LONDON, July 8 (Reuters) - The European Central Bank (ECB) is considering hiring separate consultants to test the quality of banks’ assets in each of the 17 eurozone countries, along with a project manager to co-ordinate the effort from Frankfurt, sources familiar with the matter told Reuters.
The consultants are being brought on board because the ECB does not yet have the internal resources to carry out all the work itself, one of the sources said. The ECB declined to comment.
ECB governing council member Yves Mersch said on June 26 that the central bank would hire more than 1,000 staff when it takes over supervisory powers for the eurozone’s banks next year.

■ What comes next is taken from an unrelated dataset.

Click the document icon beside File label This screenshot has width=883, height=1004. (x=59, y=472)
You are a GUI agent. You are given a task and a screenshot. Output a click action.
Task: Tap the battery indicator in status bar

But the ECB’s “asset quality review” will be carried out before the central bank assumes its supervisory powers and before the majority of the staff are hired. Mersch also said consultants would do some of the work.
A source told Reuters that the ECB was considering using separate consultants in each of the eurozone countries, with all of the consultants channelling their information to a hub in Frankfurt.
The ECB is also considering hiring consultants to help manage the project from Frankfurt, another source said. Final decisions on the consultancy tenders may not be made until the ECB appoints a supervisory board for the single eurozone regulator, which may not happen until September.
The project, which encompasses 150 banks, is seen as being too large for a single consultant to take on, since the work will have to be completed in a matter of months.
The outcome of the ECB asset quality reviews will feed into the next round of pan-European banking stress tests, which will be carried out by the European Banking Authority in mid 2014 for all 27 EU countries.
The latest contracts will mark a boon for a consultancy industry that has already been paid tens of millions of euros for carrying out reviews of troubled banking sectors across Spain, Greece, Cyprus and Ireland.
Consultants who have already worked on European banking sector reviews include U.S.-based BlackRock, which carried out stress tests in Ireland and Greece, Pimco, which did due diligence work on the portfolios of Cyprus’s banks, and Oliver Wyman, which carried out stress tests in Spain.